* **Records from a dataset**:

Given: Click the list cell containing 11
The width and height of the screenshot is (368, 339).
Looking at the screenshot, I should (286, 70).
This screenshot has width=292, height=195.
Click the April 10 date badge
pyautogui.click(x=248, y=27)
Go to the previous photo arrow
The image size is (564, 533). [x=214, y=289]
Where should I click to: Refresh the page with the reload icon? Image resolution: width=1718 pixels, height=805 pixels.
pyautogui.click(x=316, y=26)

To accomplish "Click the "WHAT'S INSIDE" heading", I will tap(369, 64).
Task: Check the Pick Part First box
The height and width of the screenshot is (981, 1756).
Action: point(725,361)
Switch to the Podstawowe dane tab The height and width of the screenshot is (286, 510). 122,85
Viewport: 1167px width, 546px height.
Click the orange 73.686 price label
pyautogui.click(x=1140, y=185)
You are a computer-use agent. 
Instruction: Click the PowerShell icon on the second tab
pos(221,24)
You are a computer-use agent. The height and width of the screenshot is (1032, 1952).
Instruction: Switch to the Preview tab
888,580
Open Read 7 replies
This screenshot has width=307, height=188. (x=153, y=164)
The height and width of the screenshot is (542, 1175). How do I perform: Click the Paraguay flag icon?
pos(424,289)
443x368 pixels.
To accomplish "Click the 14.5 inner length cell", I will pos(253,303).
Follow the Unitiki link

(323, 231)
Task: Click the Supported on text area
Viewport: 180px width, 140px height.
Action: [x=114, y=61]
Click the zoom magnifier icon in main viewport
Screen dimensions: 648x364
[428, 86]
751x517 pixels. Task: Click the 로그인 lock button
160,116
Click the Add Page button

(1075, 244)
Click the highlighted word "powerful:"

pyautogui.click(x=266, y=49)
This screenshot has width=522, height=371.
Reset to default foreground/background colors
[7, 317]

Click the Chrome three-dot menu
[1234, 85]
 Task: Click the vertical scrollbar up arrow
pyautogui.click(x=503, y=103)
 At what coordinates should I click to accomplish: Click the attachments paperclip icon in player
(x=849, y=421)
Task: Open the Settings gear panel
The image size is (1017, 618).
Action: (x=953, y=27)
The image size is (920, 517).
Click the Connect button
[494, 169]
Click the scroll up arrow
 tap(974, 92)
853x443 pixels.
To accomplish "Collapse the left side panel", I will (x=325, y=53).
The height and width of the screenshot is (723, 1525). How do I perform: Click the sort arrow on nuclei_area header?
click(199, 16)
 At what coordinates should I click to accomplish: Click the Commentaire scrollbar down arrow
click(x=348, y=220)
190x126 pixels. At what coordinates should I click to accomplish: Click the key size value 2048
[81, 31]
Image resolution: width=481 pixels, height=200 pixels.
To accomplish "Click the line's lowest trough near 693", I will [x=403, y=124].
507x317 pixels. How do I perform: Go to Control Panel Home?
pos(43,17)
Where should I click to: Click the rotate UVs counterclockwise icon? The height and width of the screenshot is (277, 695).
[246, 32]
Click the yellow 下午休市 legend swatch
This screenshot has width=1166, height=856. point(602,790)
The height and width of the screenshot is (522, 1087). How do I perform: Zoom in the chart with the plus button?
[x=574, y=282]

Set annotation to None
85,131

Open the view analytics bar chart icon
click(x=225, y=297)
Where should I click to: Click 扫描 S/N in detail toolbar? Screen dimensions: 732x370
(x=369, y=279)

* **WHAT TO DO**: Reproduce all of the material above, line for line and without any changes.

* **RESULT BELOW**:
Given: Click the list cell containing 11
The width and height of the screenshot is (368, 339).
Looking at the screenshot, I should (286, 70).
This screenshot has width=292, height=195.
Click the April 10 date badge
pyautogui.click(x=248, y=27)
Go to the previous photo arrow
The image size is (564, 533). [x=214, y=289]
Where should I click to: Refresh the page with the reload icon? Image resolution: width=1718 pixels, height=805 pixels.
pyautogui.click(x=316, y=26)

To accomplish "Click the "WHAT'S INSIDE" heading", I will tap(369, 64).
Task: Check the Pick Part First box
The height and width of the screenshot is (981, 1756).
Action: point(725,361)
Switch to the Podstawowe dane tab The height and width of the screenshot is (286, 510). 122,85
Viewport: 1167px width, 546px height.
Click the orange 73.686 price label
pyautogui.click(x=1140, y=185)
You are a computer-use agent. 
Instruction: Click the PowerShell icon on the second tab
pos(221,24)
You are a computer-use agent. The height and width of the screenshot is (1032, 1952).
Instruction: Switch to the Preview tab
888,580
Open Read 7 replies
This screenshot has width=307, height=188. (x=153, y=164)
The height and width of the screenshot is (542, 1175). How do I perform: Click the Paraguay flag icon?
pos(424,289)
443x368 pixels.
To accomplish "Click the 14.5 inner length cell", I will pos(253,303).
Follow the Unitiki link

(323, 231)
Task: Click the Supported on text area
Viewport: 180px width, 140px height.
Action: [x=114, y=61]
Click the zoom magnifier icon in main viewport
Screen dimensions: 648x364
[428, 86]
751x517 pixels. Task: Click the 로그인 lock button
160,116
Click the Add Page button

(1075, 244)
Click the highlighted word "powerful:"

pyautogui.click(x=266, y=49)
This screenshot has width=522, height=371.
Reset to default foreground/background colors
[7, 317]

Click the Chrome three-dot menu
[1234, 85]
 Task: Click the vertical scrollbar up arrow
pyautogui.click(x=503, y=103)
 At what coordinates should I click to accomplish: Click the attachments paperclip icon in player
(x=849, y=421)
Task: Open the Settings gear panel
The image size is (1017, 618).
Action: (x=953, y=27)
The image size is (920, 517).
Click the Connect button
[494, 169]
Click the scroll up arrow
 tap(974, 92)
853x443 pixels.
To accomplish "Collapse the left side panel", I will (x=325, y=53).
The height and width of the screenshot is (723, 1525). How do I perform: Click the sort arrow on nuclei_area header?
click(199, 16)
 At what coordinates should I click to accomplish: Click the Commentaire scrollbar down arrow
click(x=348, y=220)
190x126 pixels. At what coordinates should I click to accomplish: Click the key size value 2048
[81, 31]
Image resolution: width=481 pixels, height=200 pixels.
To accomplish "Click the line's lowest trough near 693", I will [x=403, y=124].
507x317 pixels. How do I perform: Go to Control Panel Home?
pos(43,17)
Where should I click to: Click the rotate UVs counterclockwise icon? The height and width of the screenshot is (277, 695).
[246, 32]
Click the yellow 下午休市 legend swatch
This screenshot has width=1166, height=856. point(602,790)
The height and width of the screenshot is (522, 1087). How do I perform: Zoom in the chart with the plus button?
[x=574, y=282]

Set annotation to None
85,131

Open the view analytics bar chart icon
click(x=225, y=297)
Where should I click to: Click 扫描 S/N in detail toolbar? Screen dimensions: 732x370
(x=369, y=279)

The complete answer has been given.